INPUT —

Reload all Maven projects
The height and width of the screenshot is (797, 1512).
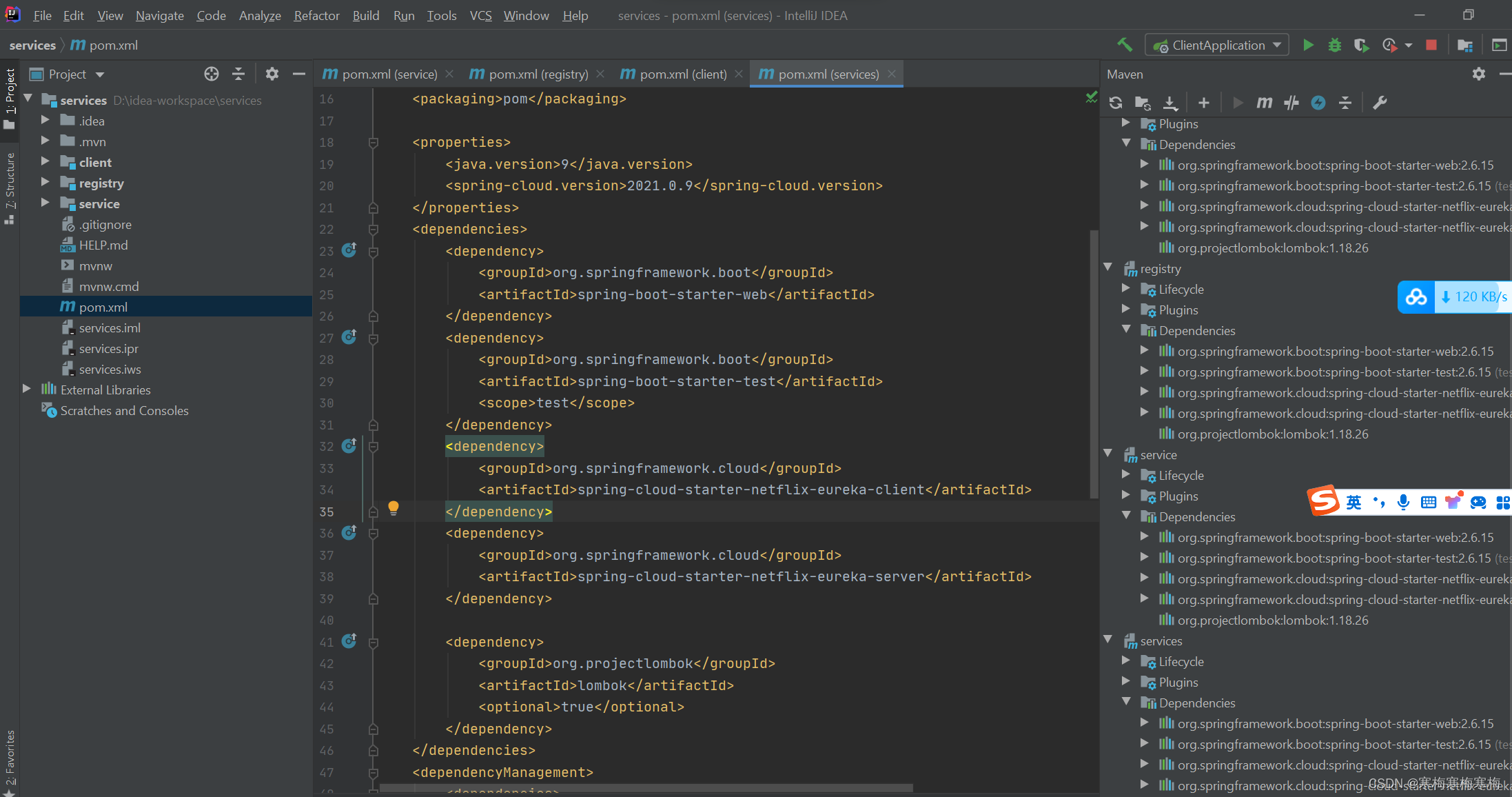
==
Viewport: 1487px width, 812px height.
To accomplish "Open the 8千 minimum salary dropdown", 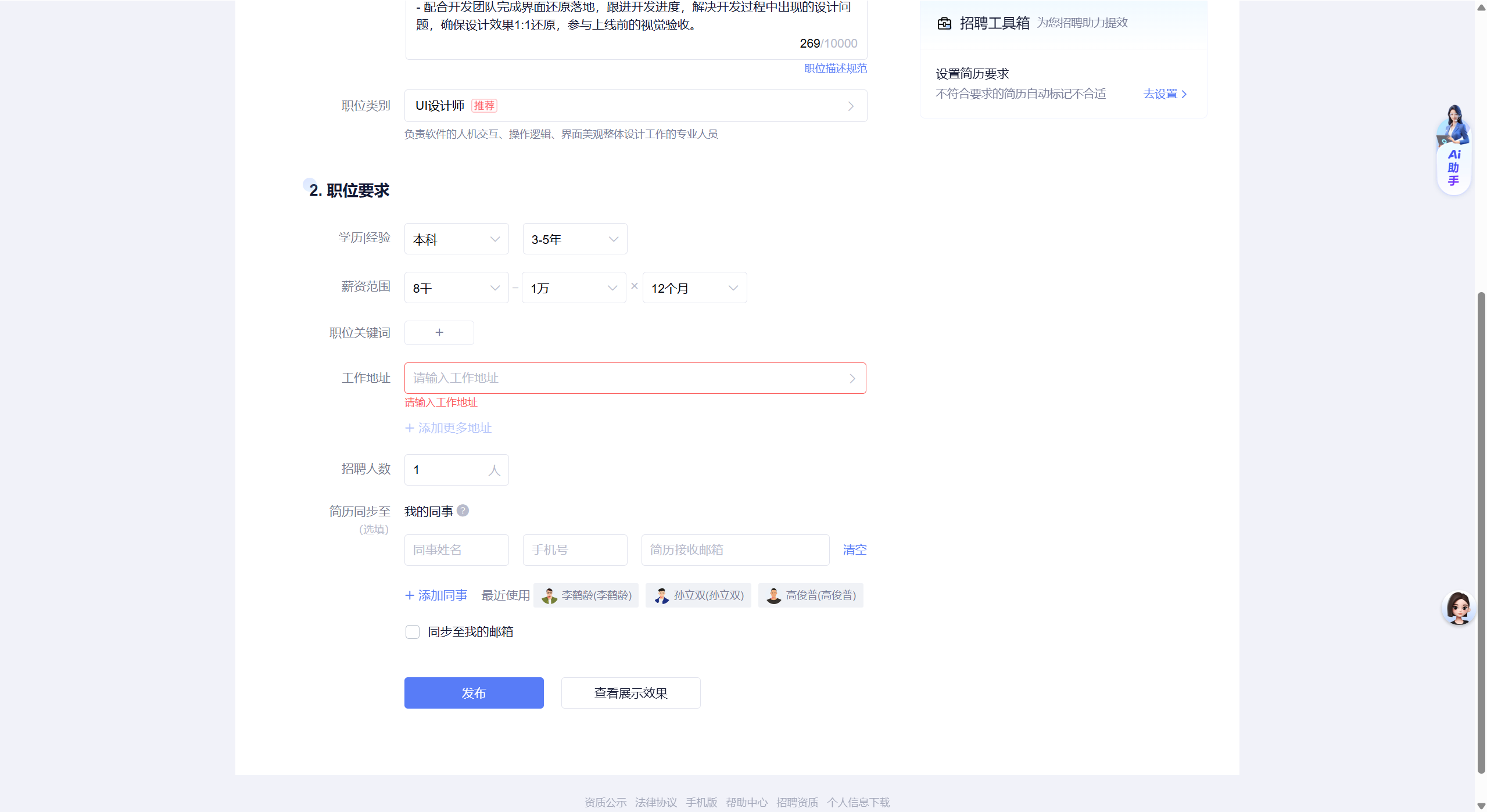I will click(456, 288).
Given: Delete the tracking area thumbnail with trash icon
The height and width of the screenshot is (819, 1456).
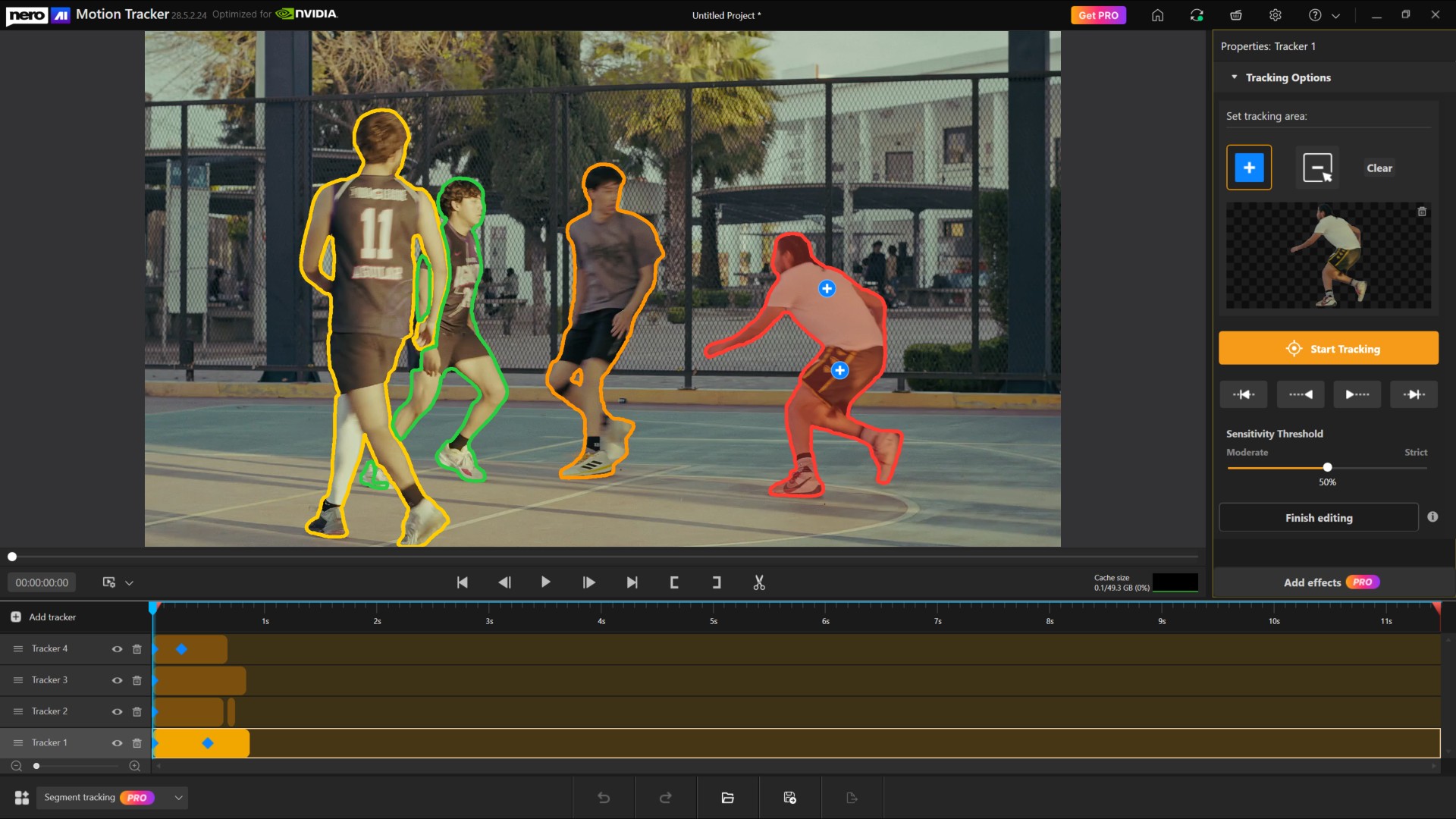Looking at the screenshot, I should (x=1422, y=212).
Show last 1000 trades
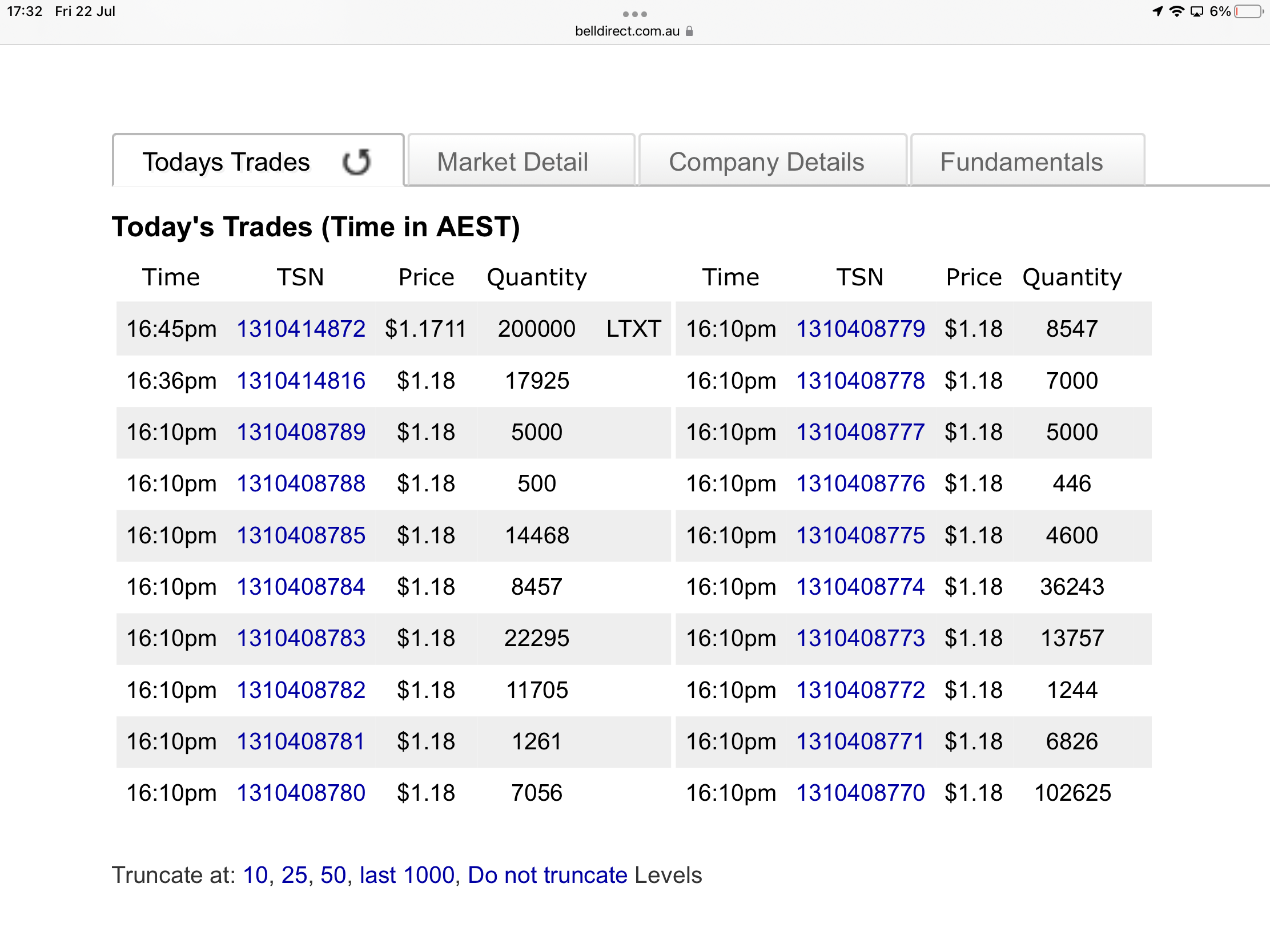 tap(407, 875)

DIRECTIONS FOR THIS TASK — Please make an exact copy of the lines above from the line with "Reload all Maven projects" through the line with "The height and width of the screenshot is (797, 1512).", both ends included.

EXPECTED ANSWER —
Reload all Maven projects
The height and width of the screenshot is (797, 1512).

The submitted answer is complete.